Requests:
1. Rewrite the paragraph of the Win32 thread scheduling text that begins "Threads in Win32 are preemptively scheduled" as a short list that keeps its main facts.
2. Continue the Win32 thread scheduling text from its final line.

Provided passage:
______
Threads in Win32 are preemptively scheduled and have prioritiy levels
ranging from 0..31, 31 being the highest.  Additionally, each Win32
process is assigned a priority class which determines the starting
level, dynamic range and incremental differences between various
levels of thread priority within the process.  Scheduling is done by
soley by thread priority level - the thread which currently is ready
to run and has the highest priority will be executed.  If more than
one thread is ready to run and all are at the current highest
priority, they will be executed round robin until they all finish or
block, or until a still higher priority thread becomes ready to run.

The process classes "idle", "normal" and "high" allow thread priority
levels from 0..15 and have some overlap in their allowed ranges ...
so, for example, a "lowest" priority thread in a "high" priority
process (level 11) can be preempted by a "highest" priority thread in
a "normal" priority process (level 12).  Threads marked "time
critical" in any of these classes execute at level 15 which is the
highest priority normally used in a Win32 system.  Additionally, the
scheduler dynamically adjusts the priorities of all non "time
critical" threads in any these process classes to ensure "fairness"
and prevent starvation.

The system treats "realtime" class processes differently.  A
"realtime" process can set thread priority levels from 16..31 and the
scheduler will not adjust them.  Thus any ready thread in a
"realtime" process will preempt all threads in all non realtime
processes.  
{* Being Windows, there is, of course, an exception to this.  The
kernel may temporarily "boost" the priority of any thread in the
system which blocked pending I/O and is not at a "time critical"
______
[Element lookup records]
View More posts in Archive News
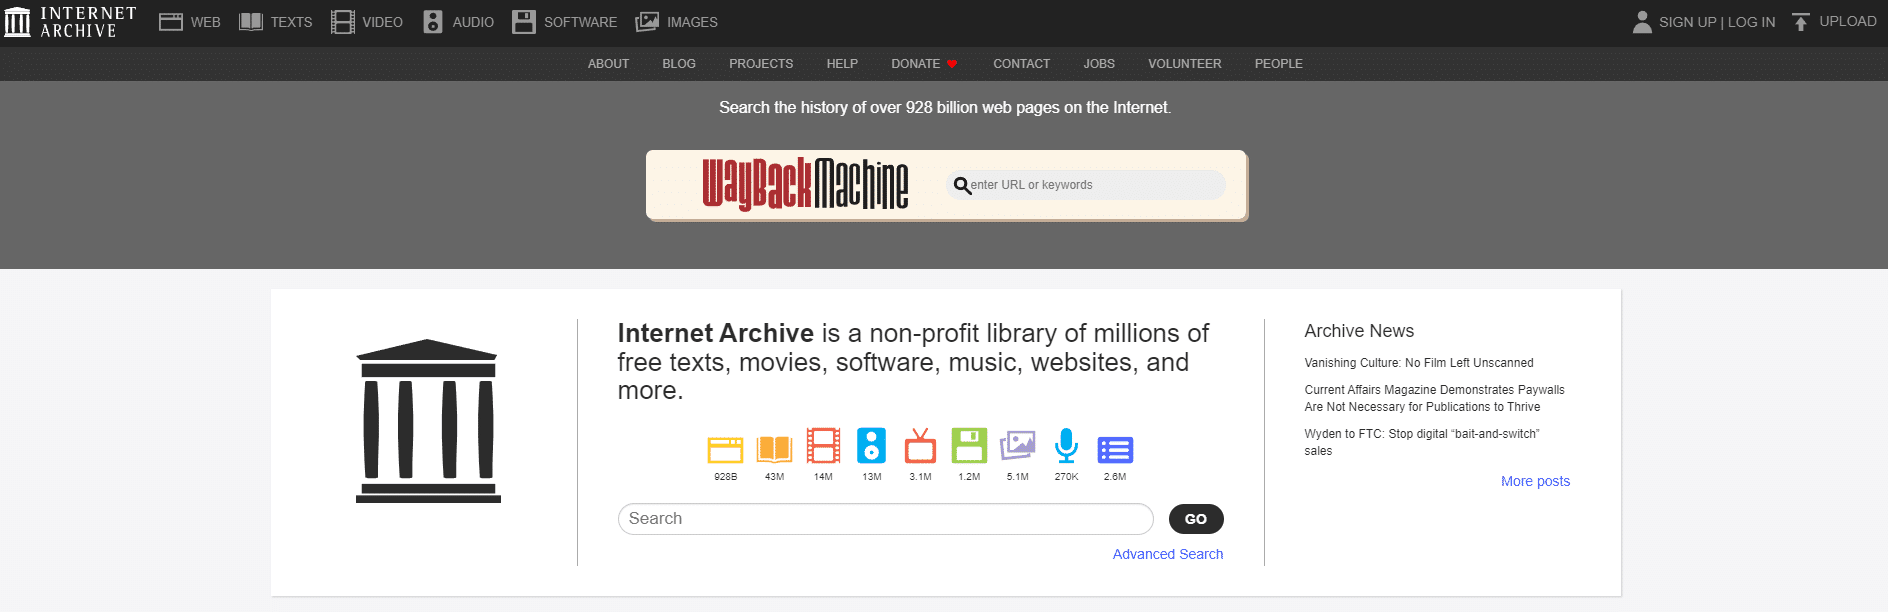[x=1535, y=481]
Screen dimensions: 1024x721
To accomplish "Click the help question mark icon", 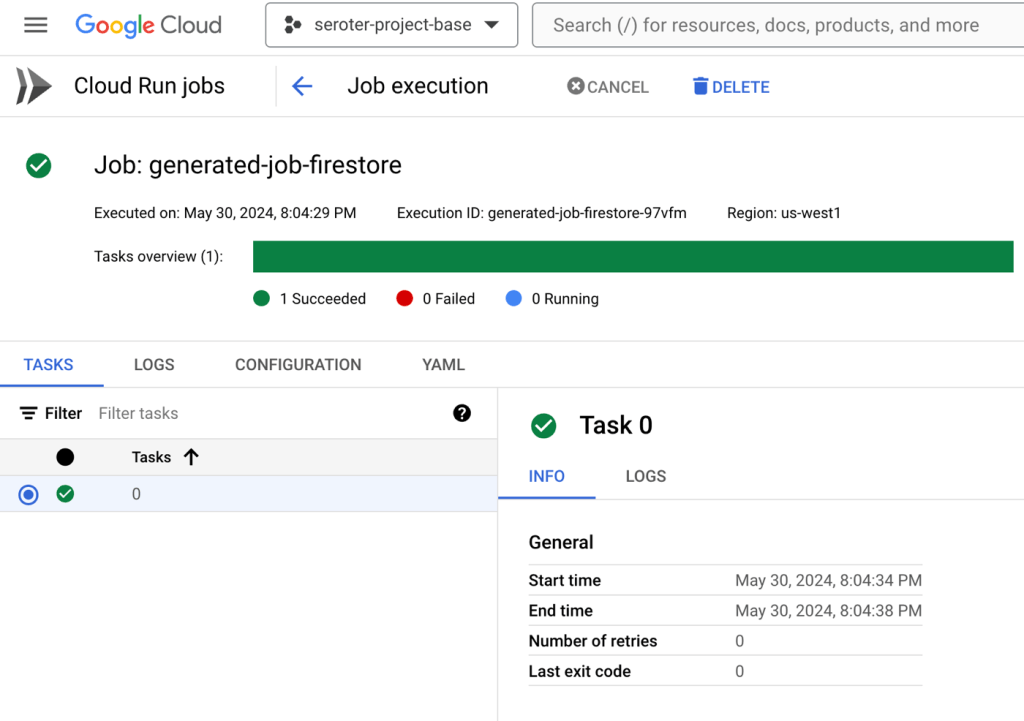I will click(462, 413).
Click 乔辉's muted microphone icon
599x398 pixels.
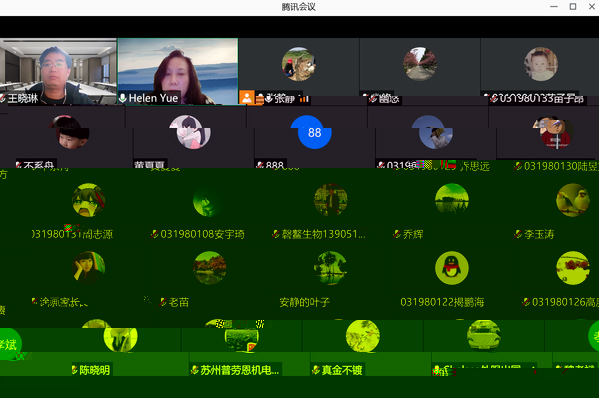pyautogui.click(x=397, y=234)
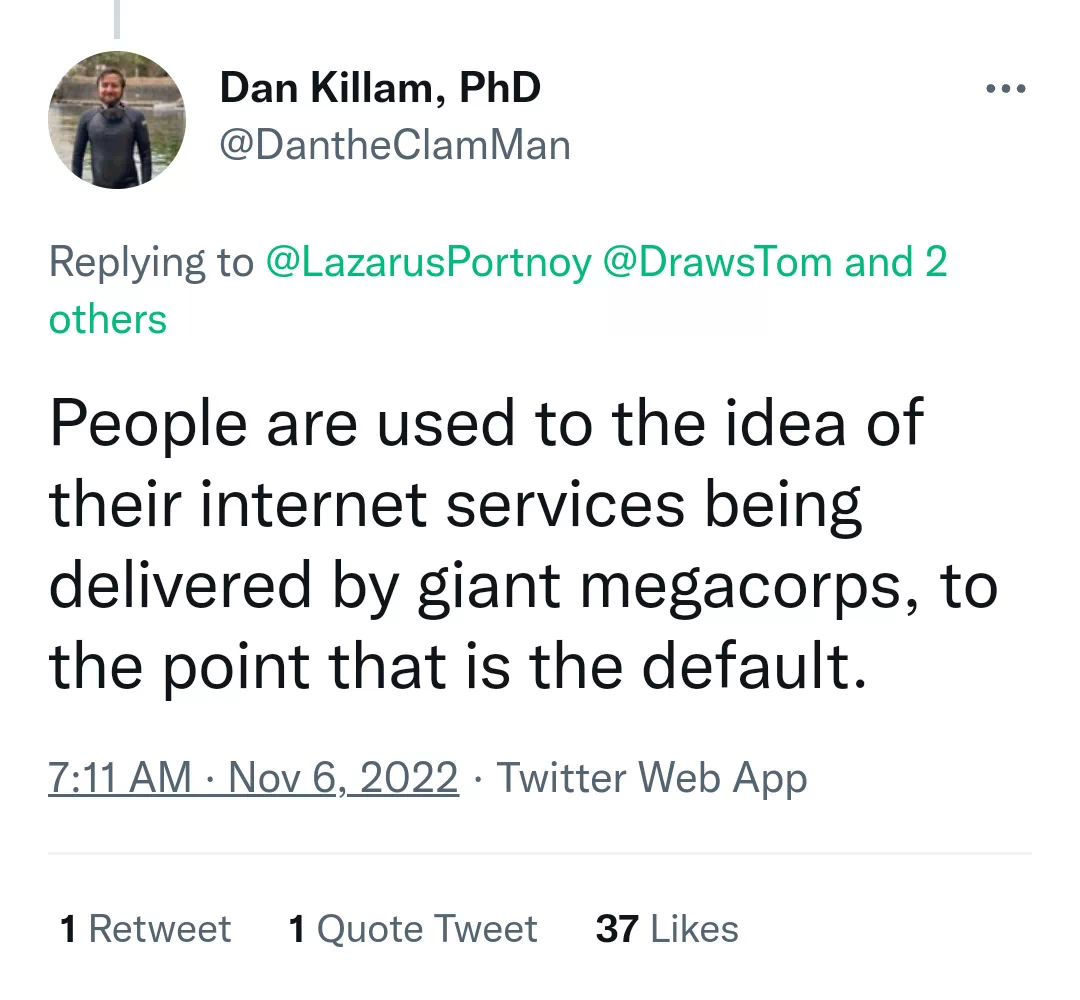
______
Task answers:
1.
- Win32 threads are scheduled preemptively and have priority levels from 0 to 31, with 31 the highest.
- Each process has a priority class that sets the starting level, the dynamic range and the increments between thread priority levels within that process.
- Scheduling depends only on thread priority level: the ready thread with the highest priority runs.
- When several ready threads share the current highest priority, they run round robin until they all finish or block, or until a thread with still higher priority becomes ready.

2.
priority (ie. 31 for realtime, 15 for all else).  When an I/O
operation completes, a kernel mode driver can temporarily raise the
calling thread's priority by up to 2 counts in hopes that the thread
will quickly start another I/O operation and block again.  This driver
initiated "boosting" is separate from, and has nothing to do with,
dynamic fairness adjustments made by the scheduler. }

You must be very careful with "realtime" processes because almost all
of the basic Win32 services (task manager, GUI, filesystem, network,
etc.) run only at "high" priority.  "Realtime" class processes can't
rely on any OS services being available to them other than kernel mode
and in-process (DLL) services.  In other words, if the service is
implemented in a separate executable, you probably can't use it.  In
practice this means the vast majority of the documented Win32 API is
unusable.

A realtime process gone wrong will freeze or crash the system with no
possibility of recovery.  Microsoft itself recommends that developers
not use the "realtime" priority class because of its potential for
harming the system.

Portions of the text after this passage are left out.